- [Task] Copy out the data starting with the line that contains "This screenshot has width=1049, height=665." and going on through the line that contains "(x=194, y=268)", keeping every line the same. Include both of those lines and nothing else.

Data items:
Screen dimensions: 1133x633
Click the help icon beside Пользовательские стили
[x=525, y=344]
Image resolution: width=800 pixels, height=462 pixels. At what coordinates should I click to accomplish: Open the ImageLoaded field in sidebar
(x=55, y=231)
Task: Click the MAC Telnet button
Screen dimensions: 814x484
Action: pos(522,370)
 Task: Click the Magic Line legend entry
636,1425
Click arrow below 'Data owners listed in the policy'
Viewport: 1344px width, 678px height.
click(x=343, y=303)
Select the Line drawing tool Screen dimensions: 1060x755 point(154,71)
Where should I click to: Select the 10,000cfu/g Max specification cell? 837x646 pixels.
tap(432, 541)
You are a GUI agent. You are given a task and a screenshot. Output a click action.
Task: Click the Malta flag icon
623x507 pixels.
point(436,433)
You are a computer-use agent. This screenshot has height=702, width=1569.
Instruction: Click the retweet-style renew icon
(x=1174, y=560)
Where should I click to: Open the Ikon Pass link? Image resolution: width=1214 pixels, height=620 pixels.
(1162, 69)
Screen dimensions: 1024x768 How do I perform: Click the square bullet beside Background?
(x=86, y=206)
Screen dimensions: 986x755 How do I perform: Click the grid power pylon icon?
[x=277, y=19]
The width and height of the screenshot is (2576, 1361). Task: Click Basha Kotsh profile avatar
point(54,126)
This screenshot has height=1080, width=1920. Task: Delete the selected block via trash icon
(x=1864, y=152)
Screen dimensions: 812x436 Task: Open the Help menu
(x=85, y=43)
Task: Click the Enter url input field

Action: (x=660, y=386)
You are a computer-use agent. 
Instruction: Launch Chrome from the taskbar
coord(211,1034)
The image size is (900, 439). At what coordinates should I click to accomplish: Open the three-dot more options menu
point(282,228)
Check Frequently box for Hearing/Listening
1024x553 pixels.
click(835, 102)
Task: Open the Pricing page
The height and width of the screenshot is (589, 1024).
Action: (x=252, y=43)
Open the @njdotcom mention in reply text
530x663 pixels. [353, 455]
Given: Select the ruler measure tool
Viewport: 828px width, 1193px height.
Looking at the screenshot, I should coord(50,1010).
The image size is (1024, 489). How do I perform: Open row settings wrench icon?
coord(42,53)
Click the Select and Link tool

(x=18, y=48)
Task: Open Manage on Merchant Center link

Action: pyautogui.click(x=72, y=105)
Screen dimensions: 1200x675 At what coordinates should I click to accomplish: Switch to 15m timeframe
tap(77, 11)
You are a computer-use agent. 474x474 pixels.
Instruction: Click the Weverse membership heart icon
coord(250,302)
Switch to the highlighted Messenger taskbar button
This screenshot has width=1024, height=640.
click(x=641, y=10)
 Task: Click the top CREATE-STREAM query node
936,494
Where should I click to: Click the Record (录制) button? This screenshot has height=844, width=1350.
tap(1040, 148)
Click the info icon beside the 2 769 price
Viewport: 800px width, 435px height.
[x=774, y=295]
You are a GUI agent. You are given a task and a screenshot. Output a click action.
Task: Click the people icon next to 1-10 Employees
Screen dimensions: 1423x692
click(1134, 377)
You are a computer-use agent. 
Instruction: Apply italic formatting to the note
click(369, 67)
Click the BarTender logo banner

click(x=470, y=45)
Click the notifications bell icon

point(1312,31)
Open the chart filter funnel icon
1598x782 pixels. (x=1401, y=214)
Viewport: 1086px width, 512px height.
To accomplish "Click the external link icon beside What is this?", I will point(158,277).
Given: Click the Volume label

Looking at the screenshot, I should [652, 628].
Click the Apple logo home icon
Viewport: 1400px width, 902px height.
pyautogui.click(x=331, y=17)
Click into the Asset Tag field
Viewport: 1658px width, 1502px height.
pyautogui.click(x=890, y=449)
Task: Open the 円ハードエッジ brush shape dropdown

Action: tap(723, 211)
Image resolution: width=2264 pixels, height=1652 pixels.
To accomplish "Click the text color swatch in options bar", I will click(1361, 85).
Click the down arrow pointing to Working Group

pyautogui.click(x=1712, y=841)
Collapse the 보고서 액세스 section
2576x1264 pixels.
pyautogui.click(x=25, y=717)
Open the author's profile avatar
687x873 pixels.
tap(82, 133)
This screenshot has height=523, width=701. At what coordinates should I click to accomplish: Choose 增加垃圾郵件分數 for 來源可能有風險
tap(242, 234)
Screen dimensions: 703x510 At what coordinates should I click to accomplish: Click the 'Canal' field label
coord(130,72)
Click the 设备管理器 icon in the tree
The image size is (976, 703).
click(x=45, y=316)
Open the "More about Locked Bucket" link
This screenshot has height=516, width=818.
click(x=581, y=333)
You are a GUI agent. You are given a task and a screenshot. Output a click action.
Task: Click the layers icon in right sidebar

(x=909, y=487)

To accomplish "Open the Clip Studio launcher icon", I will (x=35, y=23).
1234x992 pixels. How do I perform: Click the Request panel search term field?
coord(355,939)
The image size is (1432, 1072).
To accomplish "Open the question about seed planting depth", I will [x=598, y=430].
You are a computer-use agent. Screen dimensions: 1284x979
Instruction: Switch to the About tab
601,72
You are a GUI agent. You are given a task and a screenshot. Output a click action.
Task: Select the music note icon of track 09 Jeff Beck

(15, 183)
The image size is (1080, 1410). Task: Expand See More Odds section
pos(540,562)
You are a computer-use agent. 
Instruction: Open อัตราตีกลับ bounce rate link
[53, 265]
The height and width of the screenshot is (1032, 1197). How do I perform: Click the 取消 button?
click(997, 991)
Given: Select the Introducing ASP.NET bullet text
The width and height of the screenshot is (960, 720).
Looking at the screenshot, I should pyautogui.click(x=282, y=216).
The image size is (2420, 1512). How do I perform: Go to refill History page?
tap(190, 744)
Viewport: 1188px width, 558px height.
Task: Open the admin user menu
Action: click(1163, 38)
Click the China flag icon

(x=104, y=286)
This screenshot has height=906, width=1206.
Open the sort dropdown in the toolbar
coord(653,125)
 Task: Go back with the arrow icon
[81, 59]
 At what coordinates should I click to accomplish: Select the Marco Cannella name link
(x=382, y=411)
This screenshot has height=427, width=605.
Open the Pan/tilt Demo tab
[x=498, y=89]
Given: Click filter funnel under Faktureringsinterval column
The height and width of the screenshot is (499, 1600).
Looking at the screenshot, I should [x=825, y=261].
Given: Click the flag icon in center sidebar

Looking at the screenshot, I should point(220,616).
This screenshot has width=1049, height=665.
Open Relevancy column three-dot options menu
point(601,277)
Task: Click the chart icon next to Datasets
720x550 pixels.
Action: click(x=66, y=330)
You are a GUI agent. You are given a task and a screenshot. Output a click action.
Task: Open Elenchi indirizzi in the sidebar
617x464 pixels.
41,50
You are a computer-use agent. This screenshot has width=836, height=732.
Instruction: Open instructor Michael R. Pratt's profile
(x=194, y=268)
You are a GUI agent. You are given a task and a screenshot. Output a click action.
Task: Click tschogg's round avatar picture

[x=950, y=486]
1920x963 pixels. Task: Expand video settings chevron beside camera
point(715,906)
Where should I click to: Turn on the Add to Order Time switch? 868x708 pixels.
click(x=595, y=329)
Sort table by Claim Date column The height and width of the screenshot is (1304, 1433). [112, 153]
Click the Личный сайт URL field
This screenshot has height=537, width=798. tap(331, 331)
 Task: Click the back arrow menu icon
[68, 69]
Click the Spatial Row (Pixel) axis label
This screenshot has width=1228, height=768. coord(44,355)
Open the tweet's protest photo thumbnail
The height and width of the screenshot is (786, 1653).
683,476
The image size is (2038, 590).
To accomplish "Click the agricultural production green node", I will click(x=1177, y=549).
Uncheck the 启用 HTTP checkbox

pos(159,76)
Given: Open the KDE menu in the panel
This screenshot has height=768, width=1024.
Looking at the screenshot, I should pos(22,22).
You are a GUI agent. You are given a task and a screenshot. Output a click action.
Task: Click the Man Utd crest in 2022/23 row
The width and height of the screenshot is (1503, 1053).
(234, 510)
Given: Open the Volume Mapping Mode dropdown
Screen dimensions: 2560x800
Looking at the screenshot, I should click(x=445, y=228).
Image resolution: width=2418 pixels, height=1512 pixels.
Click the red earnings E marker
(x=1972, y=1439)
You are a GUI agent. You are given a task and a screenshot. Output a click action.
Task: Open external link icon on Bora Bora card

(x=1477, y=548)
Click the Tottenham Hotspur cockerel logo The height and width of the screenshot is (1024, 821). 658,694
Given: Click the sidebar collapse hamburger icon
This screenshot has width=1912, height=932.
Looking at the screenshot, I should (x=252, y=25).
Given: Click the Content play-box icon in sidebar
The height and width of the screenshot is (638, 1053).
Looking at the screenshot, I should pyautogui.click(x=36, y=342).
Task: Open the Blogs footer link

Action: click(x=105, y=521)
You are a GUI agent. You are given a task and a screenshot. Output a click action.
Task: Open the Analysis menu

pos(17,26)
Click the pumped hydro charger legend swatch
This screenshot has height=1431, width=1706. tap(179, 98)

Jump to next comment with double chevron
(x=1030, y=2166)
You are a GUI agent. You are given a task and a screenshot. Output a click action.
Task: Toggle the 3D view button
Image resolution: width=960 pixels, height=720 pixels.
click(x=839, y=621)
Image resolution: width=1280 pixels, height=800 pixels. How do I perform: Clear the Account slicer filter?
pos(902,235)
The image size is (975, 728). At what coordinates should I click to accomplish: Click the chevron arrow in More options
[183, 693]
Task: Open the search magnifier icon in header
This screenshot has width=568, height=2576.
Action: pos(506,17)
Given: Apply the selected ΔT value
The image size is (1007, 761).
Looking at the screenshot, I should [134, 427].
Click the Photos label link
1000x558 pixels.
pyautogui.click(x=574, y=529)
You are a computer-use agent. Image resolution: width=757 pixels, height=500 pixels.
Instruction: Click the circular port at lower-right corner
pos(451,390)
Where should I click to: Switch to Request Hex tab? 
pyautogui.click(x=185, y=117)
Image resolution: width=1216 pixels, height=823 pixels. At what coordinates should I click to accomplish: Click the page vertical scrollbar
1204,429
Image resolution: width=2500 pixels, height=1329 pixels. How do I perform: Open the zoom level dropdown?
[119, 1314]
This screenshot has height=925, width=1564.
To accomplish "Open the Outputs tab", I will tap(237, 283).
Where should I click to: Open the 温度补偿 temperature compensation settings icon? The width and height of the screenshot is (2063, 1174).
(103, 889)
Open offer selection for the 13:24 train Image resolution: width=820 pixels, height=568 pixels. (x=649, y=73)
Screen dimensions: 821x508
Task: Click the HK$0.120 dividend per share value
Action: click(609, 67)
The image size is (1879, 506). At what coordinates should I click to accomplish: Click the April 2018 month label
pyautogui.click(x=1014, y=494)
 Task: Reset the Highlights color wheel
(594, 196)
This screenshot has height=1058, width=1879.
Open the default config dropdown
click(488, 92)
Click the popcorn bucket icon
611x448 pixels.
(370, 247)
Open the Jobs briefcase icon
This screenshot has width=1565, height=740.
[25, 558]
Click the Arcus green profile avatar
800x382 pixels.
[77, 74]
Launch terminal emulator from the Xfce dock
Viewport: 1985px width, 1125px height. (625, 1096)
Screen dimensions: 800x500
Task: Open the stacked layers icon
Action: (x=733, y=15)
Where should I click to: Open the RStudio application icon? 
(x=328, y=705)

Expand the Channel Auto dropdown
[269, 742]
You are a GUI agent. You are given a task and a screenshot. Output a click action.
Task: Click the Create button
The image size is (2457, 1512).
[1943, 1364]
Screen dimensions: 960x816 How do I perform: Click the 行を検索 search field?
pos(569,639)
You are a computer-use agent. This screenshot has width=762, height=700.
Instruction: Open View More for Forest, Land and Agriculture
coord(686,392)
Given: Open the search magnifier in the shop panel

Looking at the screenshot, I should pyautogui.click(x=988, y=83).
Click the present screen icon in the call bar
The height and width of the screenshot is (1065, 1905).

- [Result of the task]
This screenshot has width=1049, height=665.
Open Relevancy column three-dot options menu
point(601,277)
Task: Click the chart icon next to Datasets
720x550 pixels.
Action: click(x=66, y=330)
You are a GUI agent. You are given a task and a screenshot. Output a click action.
Task: Open Elenchi indirizzi in the sidebar
617x464 pixels.
41,50
You are a computer-use agent. This screenshot has width=836, height=732.
Instruction: Open instructor Michael R. Pratt's profile
(x=194, y=268)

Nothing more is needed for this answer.